Luc had decided after our stint in South Dakota to not let slip too many details of what’d gone down that night. The family knew Kemen had died and they knew I’d been sucked into some giant Molech conspiracy/vampire ring.

What they didn’t know was that the Order had sabotaged us. Demons aren’t the most even-keeled on a good day; if they learned the organization we’d trusted to have our back had basically stabbed a giant knife in it, they’d flip, turn wild and rabid for blood and vengeance. And until we knew for sure just how deep the betrayal went, whether it was middle-management rank or went all the way up to the top brass, we weren’t taking the chance that the Order would decide to stop being secretive about their plans and just send monsters en masse to snuff us out for daring to blink at them wrong.

The Order might give us our marching orders, but everyone involved knew they held us by a leash only because we allowed it. Centuries ago, we’d been at war with the Order, and while they might know how to kill us, we knew how to kill them too.

Resting my hip against the stall, I shook my head. “Still no clue. We’re following up with Grace to try to see what, if anything, she might know. You burn all the bodies?”

“Yeah.” He poured a fifty-pound bag of raw almonds into the kettle and flipped the switch to begin the roasting process.

“How many humans died?”

“None.”

My brows dipped. Kneeling, he rummaged around for something heavy, yanking sacks of ground cinnamon and sugar out with a grunt before depositing them on the counter.

“I don’t understand, I thought I saw them getting—”

Flipping open a pocketknife, he ripped down the burlap. “Yeah, there were a few in the mix. At first I assumed they were getting hell like we were, but after I rounded up the humans and tranced them, I noticed that apart from a couple of scratches and scrapes, they’d been pretty much left alone.” Glittering red eyes drilled me. “The hive was clearly after us.”

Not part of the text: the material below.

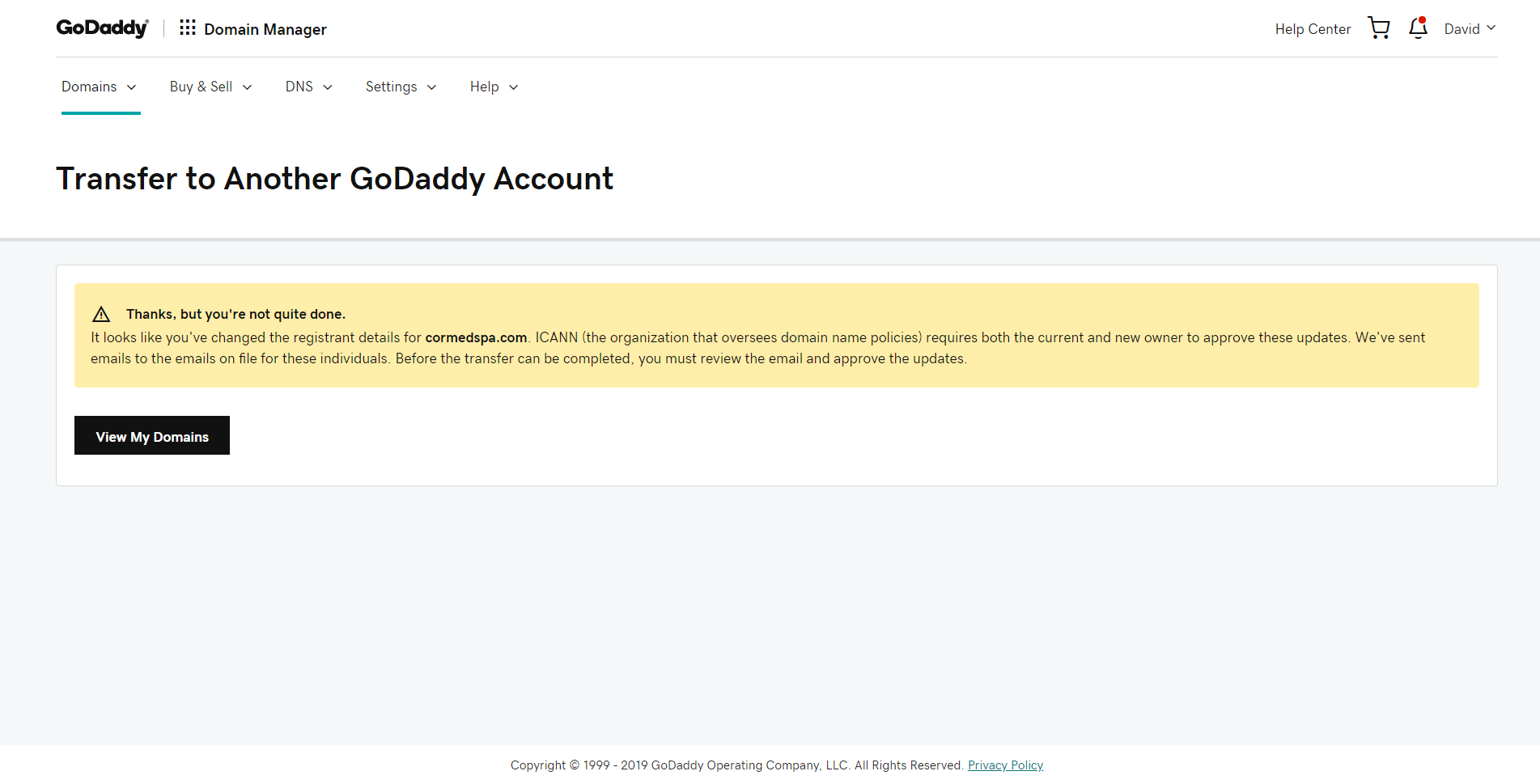Viewport: 1540px width, 784px height.
Task: Open the apps grid icon
Action: [188, 28]
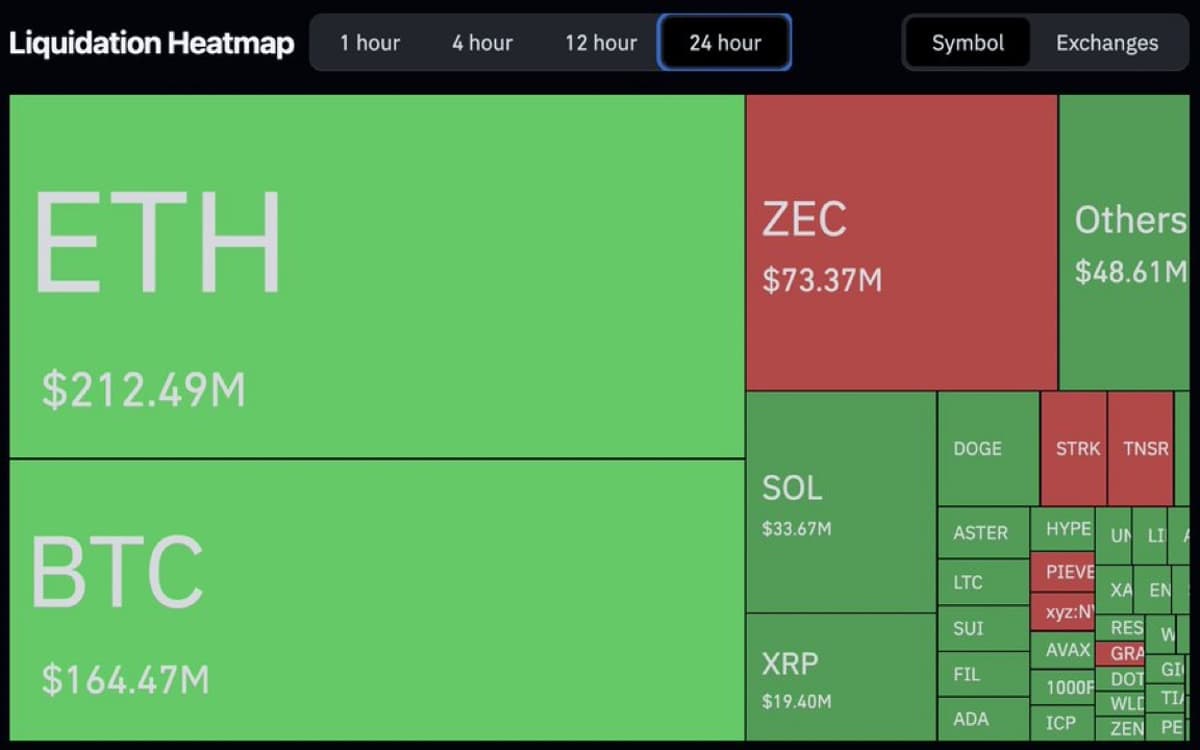Click the HYPE tile

(x=1067, y=529)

I scratched my jaw. “That doesn’t make a damn bit of sense.”

Planting his hands on the counter, he nodded. “I buried Lynx behind the old water well. Thought you should know.”

“Thanks.” I tapped the wood and was just getting ready to turn when a muscular forearm was draped over my shoulder.

Asher’s fingers toyed on the sleeve of my gown. “Hot, little demon,” he whispered in my ear, making my heart and stomach jolt because he was a death priest and he was all over me. I immediately jumped and wrapped my arms around his neck, running on the pure instinctual need to protect him from a Neph’s blind hatred of death priests.

Asher laughed and rubbed my back. “Pandora, relax.”

That’s when I remembered he no longer had the silver hair. With just that one change, you’d never know he was anything other than human. Death priests, I’d learned, emitted no tingling wavelength like the rest of us monsters.

All monster kind broadcast a sort of low-wave frequency of power that was like a beacon to anyone who could pick up on it. But not the priests—it was part of what made them so dangerous. If you didn’t know the predator was around, you had no chance in hell of protecting yourself against it.